Attenzione però, questo approccio non è dettato da una necessità tecnica, bensì è il frutto dei rapporti di forza contingenti e della specifica teoria economica ad essi legata, che è strutturata proprio per tutelare i profitti e scaricare il prezzo dell’inflazione esclusivamente sui lavoratori, nascondendo al contempo la battaglia distributiva che si cela dietro queste scelte. Ne è riprova il fatto che esistono misure molto più efficienti al fine di controllare l’inflazione, come il controllo pubblico dei prezzi.
L’obiettivo della BCE in termini d’inflazione è pari al 2%, sulla base dei trattati istitutivi dell’UE. Considerando che attualmente il tasso di inflazione nella zona euro si aggira intorno al 10%, ecco che si spiega in maniera lampante il significato dell’apparente boutade di Lagarde: la recessione prevista non è sufficiente a mazzolare i lavoratori riducendoli a miti consigli. Occorrerà una recessione più profonda e, pur di ottenerla, la BCE, per bocca di Lagarde, è più che disposta a ricorrere a tutti gli strumenti a sua disposizione, inclusi quelli più “creativi”.

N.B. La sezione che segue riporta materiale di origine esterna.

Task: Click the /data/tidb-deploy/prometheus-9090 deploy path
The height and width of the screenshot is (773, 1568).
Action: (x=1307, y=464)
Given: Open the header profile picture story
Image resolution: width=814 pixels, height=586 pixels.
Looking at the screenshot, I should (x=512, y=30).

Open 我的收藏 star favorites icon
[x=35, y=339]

E non stentiamo a crederle, ripensando a ciò che fu in grado di fare la BCE in Grecia in seguito alla crisi dei debiti sovrani, innescando prima una crisi del debito pubblico – con tassi alle stelle per lo Stato, trasmessi al settore privato – e poi arrivando persino a chiudere il rubinetto della liquidità (ELA). Questo provocò inevitabilmente la limitazione dei prelievi dai Bancomat, contribuendo a terrorizzare i greci in vista del referendum sul memorandum. Tutto questo per ricordarci che le minacce di “creatività” della BCE devono essere prese estremamente sul serio.

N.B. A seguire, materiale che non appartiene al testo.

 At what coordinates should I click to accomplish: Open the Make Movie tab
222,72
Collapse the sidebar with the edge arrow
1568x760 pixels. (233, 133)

La dichiarazione di Lagarde appare come una doppia dichiarazione di guerra ai lavoratori. Questi ultimi vedono già il loro potere d’acquisto eroso da un’inflazione dovuta a cause sostanzialmente estranee al funzionamento del mercato del lavoro. Non sono infatti i salari e la domanda i fattori alla base dell’inflazione, poiché l’aumento vertiginoso dei prezzi è dovuto da un lato agli shock nel mercato dell’energia e delle materie prime, aggravati dalla guerra tra Russia e Ucraina, dall’altro alla speculazione che ne è scaturita, con grandi aziende che hanno approfittato del conflitto per incrementare i propri margini di profitto, come riconosciuto persino dal Financial Times.

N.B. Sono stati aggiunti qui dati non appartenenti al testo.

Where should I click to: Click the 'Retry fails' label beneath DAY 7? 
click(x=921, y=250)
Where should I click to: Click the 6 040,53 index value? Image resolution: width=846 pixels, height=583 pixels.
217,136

Per giunta, sui lavoratori si abbatterà l’ulteriore scure della recessione indotta per perseguire il target della BCE. Occorre evidenziare che questa ricostruzione non è figlia del complottismo di veterocomunisti e pericolosi rivoluzionari. A dirsi preoccupato è anche l’economista David Card, insignito del Nobel per l’economia nel 2021. Un economista perfettamente inserito nel mainstream, al di sopra di ogni sospetto di essere un trinariciuto anticapitalista. In una recente intervista, ha dichiarato che recessione e perdita del potere d’acquisto sono gli unici strumenti attraverso i quali le banche centrali possono portare l’inflazione sotto controllo.
Come abbiamo detto in altre occasioni, l’architettura istituzionale e finanziaria dell’UE e della zona euro non è casuale. Obiettivo di una Banca centrale così attenta all’inflazione e così poco interessata all’occupazione, così come dei bilanci pubblici “in ordine” (si legga: ispirati alla più cieca austerità), è uno solo: tenere i lavoratori sotto il ricatto della disoccupazione, in modo tale da renderli più malleabili nella contrattazione dei salari e delle condizioni di lavoro. Davanti a questi continui attacchi istituzionalizzati alle condizioni di vita dei lavoratori, è utile saper riconoscere le azioni concrete che si nascondono dietro dichiarazioni più o meno oscure e le conseguenze di tali azioni sulle nostre vite quotidiane.